Re-lease Properties: Over time we will face re-tenanting risk and opportunity. If our tenants elect to cease operations at any of our properties, we will need to find a replacement tenant at the end of the lease term or earlier if a tenant abandons one of our properties prior to the end of the lease term. We plan to use leasing expertise and relationships developed through our national operations to replace tenants under any expiring or abandoned leases.

Operate the Kerrow Restaurant Operating Business: We operate the Kerrow Restaurant Operating Business through Kerrow Holdings, LLC (“Kerrow”). Although we intend to derive the majority of our revenue from leasing properties on a net basis to restaurant and retail operators, the Kerrow Restaurant Operating Business will provide us with a diversified revenue stream and equip us with the expertise to better analyze other restaurant properties that could serve as expansion opportunities.

Financing Strategy

Maintain Balance Sheet Strength and Liquidity: We intend to maintain a capital structure that provides the resources and financial flexibility to support the growth of our business. Our principal sources of liquidity will be our cash generated through operations, our revolving credit facility which has an undrawn capacity as of December 31, 2025 of $350 million, our ability to access the public equity markets, and our ability to access bank and private placement debt markets. Through disciplined capital spending and working capital management, we intend to maximize our cash flows and maintain our targeted balance sheet and leverage ratios.

Investment and Financing Policies

Our investment objectives are to increase cash flow, provide quarterly cash dividends, maximize the value of our assets and acquire assets with cash flow growth potential. We intend to continue to invest in both restaurant properties and, increasingly over time, other retail property types beyond the restaurant industry.

We expect that future investments in properties, including any improvements or renovations of currently owned or newly- acquired properties, will be financed, in whole or in part, with cash flow from our operations, borrowings under our $350 million revolving credit facility, or the proceeds from issuances of common stock, preferred stock, debt or other securities. Our investment and financing policies and objectives are subject to change periodically at the discretion of our Board of Directors without a vote of shareholders. We also have an effective shelf registration statement on file with the SEC under which we may issue equity financing through the instruments and on the terms most attractive to us at such time. On October 30, 2025, the Company terminated the prior ATM program (the "prior ATM program") and entered into a new ATM program (the "ATM program" together with the prior ATM program, the "ATM programs"), pursuant to which shares of the Company’s common stock having an aggregate gross sales price of up to $500.0 million through sales agents and forward sellers.

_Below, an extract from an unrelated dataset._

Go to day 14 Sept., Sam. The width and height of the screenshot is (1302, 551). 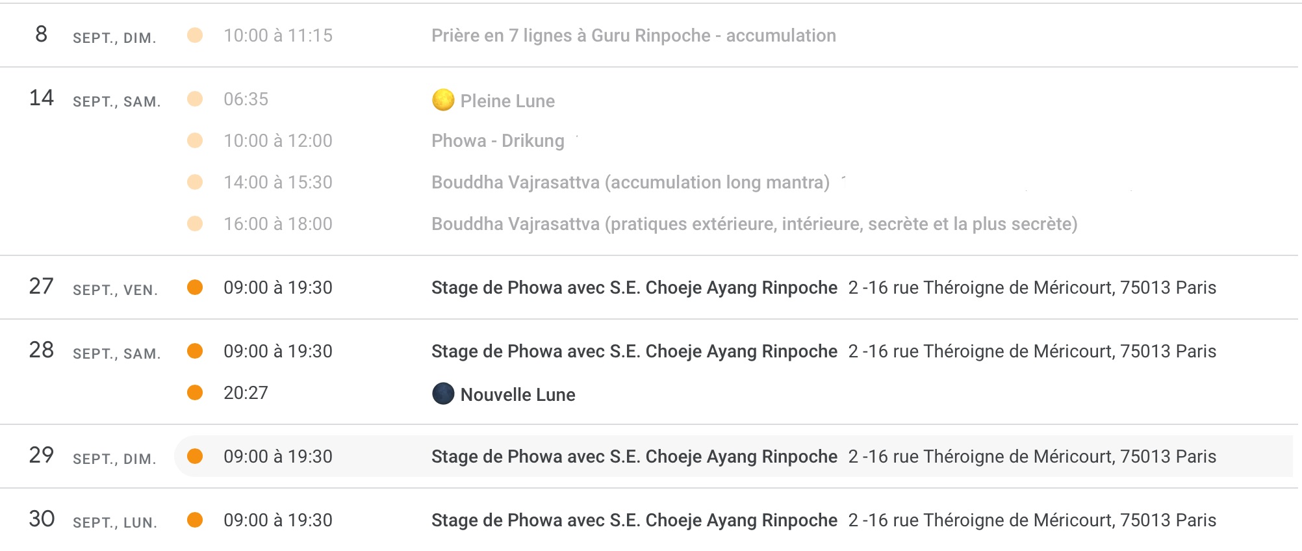click(x=42, y=97)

As of December 31, 2025, we hold an investment grade rating of BBB from Fitch Ratings and an investment grade rating of Baa3 from Moody’s Investor Service.

Flexible UPREIT Structure

We operate in what is commonly referred to as an UPREIT structure, in which substantially all of our properties and assets are held through FCPT OP. It is managed by FCPT GP, which accordingly controls the management and decisions of FCPT OP. Conducting business through FCPT OP allows us flexibility in the manner in which we structure and acquire properties. In particular, an UPREIT structure enables us to acquire additional properties from sellers in exchange for limited partnership units in FCPT OP. As a result, this structure potentially may facilitate our acquisition of assets in a more efficient manner and may allow us to acquire assets that the owner would otherwise be unwilling to sell to us.

Our Portfolio

At December 31, 2025, our investment portfolio included 1,303 rental properties located in 48 states, all within the continental United States. These properties were held for investment, with an aggregate leasable area of approximately 8.8 million square feet, and had a weighted average remaining lease term of 6.9 years before any lease renewals. An additional seven properties, representing the Kerrow Restaurant Operating Business, are operated by Kerrow subject to franchise agreements with Darden (“Franchise Agreements”). Two of these restaurants are subject to ground leases to third parties.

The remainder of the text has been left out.